The spy followed the court mystic to Mount Tai, where he performed a ritual with his followers, although no one saw any immortals. Luan Da ordered his followers to stay behind while he went ahead to meet the immortals, telling them that the spiritual beings would not descend to meet with lowly servants. The spy tailed Luan Da as he went forth alone, but only saw the mystic walk along the beach. Luan Da returned to his group and reported that he had seen his immortal master and that they were to report back to the emperor. Angered by Luan Da's deceit, the spy rushed back to the capital before the mystic to inform Emperor Wu. The emperor, incensed at Luan Da's confidence tricks, decided to play along when the mystic returned to see what lies he would tell.

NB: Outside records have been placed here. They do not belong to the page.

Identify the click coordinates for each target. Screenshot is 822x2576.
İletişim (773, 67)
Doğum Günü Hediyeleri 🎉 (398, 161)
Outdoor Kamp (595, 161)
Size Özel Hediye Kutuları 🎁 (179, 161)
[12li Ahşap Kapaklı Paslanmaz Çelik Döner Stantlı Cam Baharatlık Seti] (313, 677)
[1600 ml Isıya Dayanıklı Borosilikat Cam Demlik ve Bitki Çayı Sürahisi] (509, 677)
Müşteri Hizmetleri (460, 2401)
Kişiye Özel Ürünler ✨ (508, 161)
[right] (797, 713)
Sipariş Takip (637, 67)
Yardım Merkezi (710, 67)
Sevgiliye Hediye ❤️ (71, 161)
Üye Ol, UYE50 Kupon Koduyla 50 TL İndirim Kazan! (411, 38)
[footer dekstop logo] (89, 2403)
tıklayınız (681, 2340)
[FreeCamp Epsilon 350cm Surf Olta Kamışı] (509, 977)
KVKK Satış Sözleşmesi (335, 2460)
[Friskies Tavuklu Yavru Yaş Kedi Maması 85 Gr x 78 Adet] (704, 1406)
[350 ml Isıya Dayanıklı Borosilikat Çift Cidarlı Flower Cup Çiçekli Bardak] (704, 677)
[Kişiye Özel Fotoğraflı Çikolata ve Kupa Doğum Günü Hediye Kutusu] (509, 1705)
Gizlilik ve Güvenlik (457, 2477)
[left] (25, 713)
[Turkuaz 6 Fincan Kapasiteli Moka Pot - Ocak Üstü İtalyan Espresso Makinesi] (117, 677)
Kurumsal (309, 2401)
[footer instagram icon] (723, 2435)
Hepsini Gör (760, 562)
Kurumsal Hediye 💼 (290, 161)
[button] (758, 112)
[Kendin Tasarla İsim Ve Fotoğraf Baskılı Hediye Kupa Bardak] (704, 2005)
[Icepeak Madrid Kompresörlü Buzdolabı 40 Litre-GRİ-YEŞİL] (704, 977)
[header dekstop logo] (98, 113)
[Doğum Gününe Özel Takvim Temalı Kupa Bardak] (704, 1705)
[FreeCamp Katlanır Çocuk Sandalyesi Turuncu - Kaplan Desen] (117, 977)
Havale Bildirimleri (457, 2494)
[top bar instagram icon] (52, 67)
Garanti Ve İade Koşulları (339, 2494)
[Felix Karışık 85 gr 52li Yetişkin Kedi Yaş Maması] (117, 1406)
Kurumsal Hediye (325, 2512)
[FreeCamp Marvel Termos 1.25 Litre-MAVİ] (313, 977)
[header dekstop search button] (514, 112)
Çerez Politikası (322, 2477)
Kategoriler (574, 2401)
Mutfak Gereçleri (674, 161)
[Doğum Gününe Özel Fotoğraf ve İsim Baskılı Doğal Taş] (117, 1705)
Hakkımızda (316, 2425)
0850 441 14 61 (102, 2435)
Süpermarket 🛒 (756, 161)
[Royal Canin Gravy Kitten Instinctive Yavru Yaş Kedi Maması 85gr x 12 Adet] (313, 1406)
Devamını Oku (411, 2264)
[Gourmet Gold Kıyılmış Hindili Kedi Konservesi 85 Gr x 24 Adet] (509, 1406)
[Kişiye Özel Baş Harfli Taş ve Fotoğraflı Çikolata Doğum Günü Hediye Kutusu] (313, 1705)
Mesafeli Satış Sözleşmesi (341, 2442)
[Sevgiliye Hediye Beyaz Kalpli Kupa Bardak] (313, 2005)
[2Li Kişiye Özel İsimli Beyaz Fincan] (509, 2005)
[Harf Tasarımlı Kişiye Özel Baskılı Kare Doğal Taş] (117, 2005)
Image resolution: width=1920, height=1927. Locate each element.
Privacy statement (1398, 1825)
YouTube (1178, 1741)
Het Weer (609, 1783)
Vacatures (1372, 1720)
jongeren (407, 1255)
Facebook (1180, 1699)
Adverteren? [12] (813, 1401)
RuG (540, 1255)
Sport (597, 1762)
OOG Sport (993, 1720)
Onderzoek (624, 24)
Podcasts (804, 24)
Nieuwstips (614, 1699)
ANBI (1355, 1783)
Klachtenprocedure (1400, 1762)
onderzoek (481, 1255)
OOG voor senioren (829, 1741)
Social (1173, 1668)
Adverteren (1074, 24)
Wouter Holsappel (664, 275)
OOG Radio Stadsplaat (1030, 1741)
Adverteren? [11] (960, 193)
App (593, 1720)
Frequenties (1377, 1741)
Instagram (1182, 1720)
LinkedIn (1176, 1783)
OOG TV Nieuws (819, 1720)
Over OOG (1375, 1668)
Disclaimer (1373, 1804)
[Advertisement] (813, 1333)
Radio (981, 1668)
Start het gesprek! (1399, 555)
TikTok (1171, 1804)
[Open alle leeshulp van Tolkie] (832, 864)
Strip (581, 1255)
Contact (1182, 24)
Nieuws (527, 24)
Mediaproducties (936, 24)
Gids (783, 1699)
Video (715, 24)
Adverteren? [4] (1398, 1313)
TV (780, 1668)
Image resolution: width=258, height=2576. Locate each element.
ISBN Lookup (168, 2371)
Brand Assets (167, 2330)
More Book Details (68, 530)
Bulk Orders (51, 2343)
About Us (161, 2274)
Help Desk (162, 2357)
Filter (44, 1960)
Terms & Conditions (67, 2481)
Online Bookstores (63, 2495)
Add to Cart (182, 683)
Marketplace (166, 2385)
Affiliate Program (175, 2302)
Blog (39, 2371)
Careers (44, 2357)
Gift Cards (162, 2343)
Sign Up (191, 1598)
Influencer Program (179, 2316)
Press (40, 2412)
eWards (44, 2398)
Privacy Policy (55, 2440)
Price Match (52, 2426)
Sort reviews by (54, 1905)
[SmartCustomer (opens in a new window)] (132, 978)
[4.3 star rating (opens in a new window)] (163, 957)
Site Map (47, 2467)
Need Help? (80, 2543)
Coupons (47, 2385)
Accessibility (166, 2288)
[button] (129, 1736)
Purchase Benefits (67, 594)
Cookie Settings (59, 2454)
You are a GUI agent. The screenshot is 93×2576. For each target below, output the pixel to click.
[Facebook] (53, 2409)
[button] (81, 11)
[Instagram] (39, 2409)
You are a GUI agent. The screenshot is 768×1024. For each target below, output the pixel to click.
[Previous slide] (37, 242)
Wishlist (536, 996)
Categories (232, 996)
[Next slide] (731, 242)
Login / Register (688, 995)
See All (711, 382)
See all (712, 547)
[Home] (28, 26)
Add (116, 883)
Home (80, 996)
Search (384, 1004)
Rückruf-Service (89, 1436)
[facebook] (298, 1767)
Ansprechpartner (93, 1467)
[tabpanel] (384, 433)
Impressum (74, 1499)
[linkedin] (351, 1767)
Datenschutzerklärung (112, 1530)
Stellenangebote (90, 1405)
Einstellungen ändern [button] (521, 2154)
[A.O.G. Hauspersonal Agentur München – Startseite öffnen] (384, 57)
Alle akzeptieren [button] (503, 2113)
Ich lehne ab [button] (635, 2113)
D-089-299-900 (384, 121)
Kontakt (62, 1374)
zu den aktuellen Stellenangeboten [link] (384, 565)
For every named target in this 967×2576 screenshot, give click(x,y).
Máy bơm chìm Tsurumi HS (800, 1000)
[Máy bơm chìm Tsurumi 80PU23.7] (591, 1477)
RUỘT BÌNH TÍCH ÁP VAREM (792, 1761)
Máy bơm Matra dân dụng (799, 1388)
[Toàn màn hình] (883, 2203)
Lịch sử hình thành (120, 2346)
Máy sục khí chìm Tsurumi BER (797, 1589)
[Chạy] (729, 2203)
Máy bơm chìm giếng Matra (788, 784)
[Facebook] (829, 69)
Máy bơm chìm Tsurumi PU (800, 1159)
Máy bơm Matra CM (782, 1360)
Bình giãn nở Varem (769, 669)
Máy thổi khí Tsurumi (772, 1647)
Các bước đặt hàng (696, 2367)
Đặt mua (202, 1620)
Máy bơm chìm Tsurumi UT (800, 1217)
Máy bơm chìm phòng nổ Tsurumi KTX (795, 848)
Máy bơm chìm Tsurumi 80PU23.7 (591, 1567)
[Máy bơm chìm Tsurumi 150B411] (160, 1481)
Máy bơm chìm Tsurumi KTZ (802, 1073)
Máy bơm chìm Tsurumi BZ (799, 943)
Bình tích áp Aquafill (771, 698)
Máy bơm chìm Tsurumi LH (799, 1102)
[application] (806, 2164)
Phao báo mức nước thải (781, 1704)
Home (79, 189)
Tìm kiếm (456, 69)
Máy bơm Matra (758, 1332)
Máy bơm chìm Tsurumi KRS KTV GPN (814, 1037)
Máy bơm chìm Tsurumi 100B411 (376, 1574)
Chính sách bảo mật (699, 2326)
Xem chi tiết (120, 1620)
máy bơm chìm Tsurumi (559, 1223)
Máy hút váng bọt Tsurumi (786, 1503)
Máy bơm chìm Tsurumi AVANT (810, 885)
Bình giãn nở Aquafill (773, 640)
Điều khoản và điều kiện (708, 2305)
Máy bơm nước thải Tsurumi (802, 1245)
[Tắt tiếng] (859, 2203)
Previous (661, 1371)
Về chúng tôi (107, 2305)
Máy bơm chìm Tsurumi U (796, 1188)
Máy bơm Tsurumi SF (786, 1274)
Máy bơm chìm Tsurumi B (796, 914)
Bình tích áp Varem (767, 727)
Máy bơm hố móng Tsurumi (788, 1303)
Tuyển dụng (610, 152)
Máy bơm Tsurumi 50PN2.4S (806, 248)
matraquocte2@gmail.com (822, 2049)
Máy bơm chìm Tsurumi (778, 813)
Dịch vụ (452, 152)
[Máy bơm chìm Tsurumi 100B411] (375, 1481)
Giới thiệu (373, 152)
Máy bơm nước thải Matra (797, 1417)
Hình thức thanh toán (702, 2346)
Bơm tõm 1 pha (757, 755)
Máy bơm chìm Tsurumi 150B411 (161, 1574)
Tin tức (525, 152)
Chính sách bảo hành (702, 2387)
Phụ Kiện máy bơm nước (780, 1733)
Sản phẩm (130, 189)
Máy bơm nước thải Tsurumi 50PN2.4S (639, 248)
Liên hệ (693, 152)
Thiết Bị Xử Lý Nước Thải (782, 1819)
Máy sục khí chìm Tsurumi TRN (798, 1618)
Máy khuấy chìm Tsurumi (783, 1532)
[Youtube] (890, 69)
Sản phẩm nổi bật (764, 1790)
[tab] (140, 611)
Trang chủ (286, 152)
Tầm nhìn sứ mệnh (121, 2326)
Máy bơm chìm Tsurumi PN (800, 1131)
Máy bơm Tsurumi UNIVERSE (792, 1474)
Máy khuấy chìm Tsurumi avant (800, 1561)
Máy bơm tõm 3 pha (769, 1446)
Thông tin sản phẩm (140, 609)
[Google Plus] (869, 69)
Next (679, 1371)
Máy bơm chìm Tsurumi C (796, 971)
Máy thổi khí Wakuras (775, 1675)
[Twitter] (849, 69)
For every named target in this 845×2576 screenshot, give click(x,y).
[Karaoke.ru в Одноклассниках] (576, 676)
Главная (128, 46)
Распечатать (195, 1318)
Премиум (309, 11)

When Luan Da returned, he told the emperor of his falsified meeting with the immortals; however, he sensed that the emperor did not believe him. Before long, the emperor broke out in a rage, ordering Luan Da to tell what he had actually done. Dumbfounded, Luan Da attempted to continue his lies; however, the emperor called for the spy to come forth and expose the lies. Lost for words, Luan Da was arrested on Emperor Wu's order, and executed by having his body chopped into two at the waist. The emperor extended his fury to the Marquis of Lecheng for introducing Luan Da, having him beheaded and his body then defiled.

Later in the Han dynasty, mystics like Luan gradually lost their influence as the rulers passed many laws against them. Mediums were not allowed to barter their crafts alongside roads, and some were even forbidden to make a living at such a craft at all. Those married to shamans were not even allowed to hold government office, though this law was often bypassed. Luan Da's fall signaled the beginning of the end for these mystics.